##### The data

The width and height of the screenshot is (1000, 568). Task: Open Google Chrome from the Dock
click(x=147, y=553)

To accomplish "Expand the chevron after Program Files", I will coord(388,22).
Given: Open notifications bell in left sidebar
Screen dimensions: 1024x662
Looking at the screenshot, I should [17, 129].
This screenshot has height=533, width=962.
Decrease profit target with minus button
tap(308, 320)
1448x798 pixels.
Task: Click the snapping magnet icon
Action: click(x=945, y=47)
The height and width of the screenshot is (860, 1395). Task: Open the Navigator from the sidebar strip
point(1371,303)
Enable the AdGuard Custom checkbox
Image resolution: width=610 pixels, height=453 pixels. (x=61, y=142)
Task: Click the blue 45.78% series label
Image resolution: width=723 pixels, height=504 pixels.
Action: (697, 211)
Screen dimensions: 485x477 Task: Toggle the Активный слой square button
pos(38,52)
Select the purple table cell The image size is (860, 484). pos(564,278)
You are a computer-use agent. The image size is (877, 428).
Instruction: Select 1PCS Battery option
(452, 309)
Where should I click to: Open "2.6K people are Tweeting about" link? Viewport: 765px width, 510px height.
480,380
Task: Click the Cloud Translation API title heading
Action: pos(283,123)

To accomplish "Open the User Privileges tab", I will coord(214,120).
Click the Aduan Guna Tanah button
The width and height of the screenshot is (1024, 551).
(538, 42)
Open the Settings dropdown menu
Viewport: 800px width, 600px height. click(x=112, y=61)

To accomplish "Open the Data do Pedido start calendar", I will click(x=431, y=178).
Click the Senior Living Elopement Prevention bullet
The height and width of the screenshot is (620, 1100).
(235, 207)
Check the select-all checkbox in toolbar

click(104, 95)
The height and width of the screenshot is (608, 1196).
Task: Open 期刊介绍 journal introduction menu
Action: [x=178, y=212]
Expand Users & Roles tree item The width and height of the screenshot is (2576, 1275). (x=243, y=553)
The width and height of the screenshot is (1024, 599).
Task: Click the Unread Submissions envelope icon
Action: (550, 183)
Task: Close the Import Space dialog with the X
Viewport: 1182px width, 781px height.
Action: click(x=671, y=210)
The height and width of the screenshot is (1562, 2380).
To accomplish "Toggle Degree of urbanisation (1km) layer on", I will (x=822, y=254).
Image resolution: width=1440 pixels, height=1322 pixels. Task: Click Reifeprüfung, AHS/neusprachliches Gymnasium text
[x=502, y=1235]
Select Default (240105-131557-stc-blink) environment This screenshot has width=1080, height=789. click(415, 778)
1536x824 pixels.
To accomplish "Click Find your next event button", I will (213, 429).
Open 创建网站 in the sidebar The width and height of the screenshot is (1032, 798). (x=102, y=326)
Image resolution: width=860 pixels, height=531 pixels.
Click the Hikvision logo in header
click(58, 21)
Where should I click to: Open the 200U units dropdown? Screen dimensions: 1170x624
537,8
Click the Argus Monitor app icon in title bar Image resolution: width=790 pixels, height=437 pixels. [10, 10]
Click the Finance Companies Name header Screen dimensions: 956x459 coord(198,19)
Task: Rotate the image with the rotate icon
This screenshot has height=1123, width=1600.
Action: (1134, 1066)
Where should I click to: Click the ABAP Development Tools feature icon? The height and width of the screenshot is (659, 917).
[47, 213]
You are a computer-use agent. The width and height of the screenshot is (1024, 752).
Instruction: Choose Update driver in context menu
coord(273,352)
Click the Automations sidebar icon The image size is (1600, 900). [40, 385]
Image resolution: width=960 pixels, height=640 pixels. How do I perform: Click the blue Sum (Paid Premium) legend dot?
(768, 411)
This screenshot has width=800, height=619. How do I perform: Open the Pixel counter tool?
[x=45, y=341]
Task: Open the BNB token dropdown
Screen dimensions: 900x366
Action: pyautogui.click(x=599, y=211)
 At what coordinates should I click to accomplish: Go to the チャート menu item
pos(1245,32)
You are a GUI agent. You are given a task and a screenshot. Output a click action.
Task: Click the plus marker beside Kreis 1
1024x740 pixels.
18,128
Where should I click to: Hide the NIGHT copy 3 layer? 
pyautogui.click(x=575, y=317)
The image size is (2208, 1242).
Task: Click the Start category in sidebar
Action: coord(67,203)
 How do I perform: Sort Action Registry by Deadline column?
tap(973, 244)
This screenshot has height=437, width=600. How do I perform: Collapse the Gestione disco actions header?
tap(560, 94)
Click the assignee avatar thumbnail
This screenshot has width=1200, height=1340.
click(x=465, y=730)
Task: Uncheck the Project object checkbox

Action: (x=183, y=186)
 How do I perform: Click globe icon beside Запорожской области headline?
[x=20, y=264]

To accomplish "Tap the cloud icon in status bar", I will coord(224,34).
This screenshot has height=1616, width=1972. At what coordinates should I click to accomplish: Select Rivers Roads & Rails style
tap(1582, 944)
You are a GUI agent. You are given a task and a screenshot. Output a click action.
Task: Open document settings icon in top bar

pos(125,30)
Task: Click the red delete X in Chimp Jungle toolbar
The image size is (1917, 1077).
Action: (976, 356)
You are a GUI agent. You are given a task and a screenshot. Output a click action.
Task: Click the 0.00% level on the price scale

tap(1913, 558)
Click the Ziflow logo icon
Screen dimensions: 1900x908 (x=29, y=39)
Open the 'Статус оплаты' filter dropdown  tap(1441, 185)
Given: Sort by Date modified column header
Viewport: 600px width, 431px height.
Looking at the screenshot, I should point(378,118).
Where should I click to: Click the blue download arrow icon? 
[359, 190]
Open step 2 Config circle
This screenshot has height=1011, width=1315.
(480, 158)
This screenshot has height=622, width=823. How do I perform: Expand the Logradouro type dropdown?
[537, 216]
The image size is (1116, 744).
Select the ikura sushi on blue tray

##########

Each entry above needs to be output exactly as written.

- Solution for this exercise:
The width and height of the screenshot is (1000, 568). Task: Open Google Chrome from the Dock
click(x=147, y=553)

To accomplish "Expand the chevron after Program Files", I will coord(388,22).
Given: Open notifications bell in left sidebar
Screen dimensions: 1024x662
Looking at the screenshot, I should [17, 129].
This screenshot has height=533, width=962.
Decrease profit target with minus button
tap(308, 320)
1448x798 pixels.
Task: Click the snapping magnet icon
Action: click(x=945, y=47)
The height and width of the screenshot is (860, 1395). Task: Open the Navigator from the sidebar strip
point(1371,303)
Enable the AdGuard Custom checkbox
Image resolution: width=610 pixels, height=453 pixels. (x=61, y=142)
Task: Click the blue 45.78% series label
Image resolution: width=723 pixels, height=504 pixels.
Action: (697, 211)
Screen dimensions: 485x477 Task: Toggle the Активный слой square button
pos(38,52)
Select the purple table cell The image size is (860, 484). pos(564,278)
You are a computer-use agent. The image size is (877, 428).
Instruction: Select 1PCS Battery option
(452, 309)
Where should I click to: Open "2.6K people are Tweeting about" link? Viewport: 765px width, 510px height.
480,380
Task: Click the Cloud Translation API title heading
Action: pos(283,123)

To accomplish "Open the User Privileges tab", I will coord(214,120).
Click the Aduan Guna Tanah button
The width and height of the screenshot is (1024, 551).
(538, 42)
Open the Settings dropdown menu
Viewport: 800px width, 600px height. click(x=112, y=61)

To accomplish "Open the Data do Pedido start calendar", I will click(x=431, y=178).
Click the Senior Living Elopement Prevention bullet
The height and width of the screenshot is (620, 1100).
(235, 207)
Check the select-all checkbox in toolbar

click(104, 95)
The height and width of the screenshot is (608, 1196).
Task: Open 期刊介绍 journal introduction menu
Action: [x=178, y=212]
Expand Users & Roles tree item The width and height of the screenshot is (2576, 1275). (x=243, y=553)
The width and height of the screenshot is (1024, 599).
Task: Click the Unread Submissions envelope icon
Action: (550, 183)
Task: Close the Import Space dialog with the X
Viewport: 1182px width, 781px height.
Action: click(x=671, y=210)
The height and width of the screenshot is (1562, 2380).
To accomplish "Toggle Degree of urbanisation (1km) layer on", I will (x=822, y=254).
Image resolution: width=1440 pixels, height=1322 pixels. Task: Click Reifeprüfung, AHS/neusprachliches Gymnasium text
[x=502, y=1235]
Select Default (240105-131557-stc-blink) environment This screenshot has width=1080, height=789. click(415, 778)
1536x824 pixels.
To accomplish "Click Find your next event button", I will (213, 429).
Open 创建网站 in the sidebar The width and height of the screenshot is (1032, 798). (x=102, y=326)
Image resolution: width=860 pixels, height=531 pixels.
Click the Hikvision logo in header
click(58, 21)
Where should I click to: Open the 200U units dropdown? Screen dimensions: 1170x624
537,8
Click the Argus Monitor app icon in title bar Image resolution: width=790 pixels, height=437 pixels. [10, 10]
Click the Finance Companies Name header Screen dimensions: 956x459 coord(198,19)
Task: Rotate the image with the rotate icon
This screenshot has height=1123, width=1600.
Action: (1134, 1066)
Where should I click to: Click the ABAP Development Tools feature icon? The height and width of the screenshot is (659, 917).
[47, 213]
You are a computer-use agent. The width and height of the screenshot is (1024, 752).
Instruction: Choose Update driver in context menu
coord(273,352)
Click the Automations sidebar icon The image size is (1600, 900). [40, 385]
Image resolution: width=960 pixels, height=640 pixels. How do I perform: Click the blue Sum (Paid Premium) legend dot?
(768, 411)
This screenshot has width=800, height=619. How do I perform: Open the Pixel counter tool?
[x=45, y=341]
Task: Open the BNB token dropdown
Screen dimensions: 900x366
Action: pyautogui.click(x=599, y=211)
 At what coordinates should I click to accomplish: Go to the チャート menu item
pos(1245,32)
You are a GUI agent. You are given a task and a screenshot. Output a click action.
Task: Click the plus marker beside Kreis 1
1024x740 pixels.
18,128
Where should I click to: Hide the NIGHT copy 3 layer? 
pyautogui.click(x=575, y=317)
The image size is (2208, 1242).
Task: Click the Start category in sidebar
Action: coord(67,203)
 How do I perform: Sort Action Registry by Deadline column?
tap(973, 244)
This screenshot has height=437, width=600. How do I perform: Collapse the Gestione disco actions header?
tap(560, 94)
Click the assignee avatar thumbnail
This screenshot has width=1200, height=1340.
click(x=465, y=730)
Task: Uncheck the Project object checkbox

Action: (x=183, y=186)
 How do I perform: Click globe icon beside Запорожской области headline?
[x=20, y=264]

To accomplish "Tap the cloud icon in status bar", I will coord(224,34).
This screenshot has height=1616, width=1972. At what coordinates should I click to accomplish: Select Rivers Roads & Rails style
tap(1582, 944)
You are a GUI agent. You are given a task and a screenshot. Output a click action.
Task: Open document settings icon in top bar

pos(125,30)
Task: Click the red delete X in Chimp Jungle toolbar
The image size is (1917, 1077).
Action: (976, 356)
You are a GUI agent. You are given a task and a screenshot. Output a click action.
Task: Click the 0.00% level on the price scale

tap(1913, 558)
Click the Ziflow logo icon
Screen dimensions: 1900x908 (x=29, y=39)
Open the 'Статус оплаты' filter dropdown  tap(1441, 185)
Given: Sort by Date modified column header
Viewport: 600px width, 431px height.
Looking at the screenshot, I should point(378,118).
Where should I click to: Click the blue download arrow icon? 
[359, 190]
Open step 2 Config circle
This screenshot has height=1011, width=1315.
(480, 158)
This screenshot has height=622, width=823. How do I perform: Expand the Logradouro type dropdown?
[537, 216]
The image size is (1116, 744).
Select the ikura sushi on blue tray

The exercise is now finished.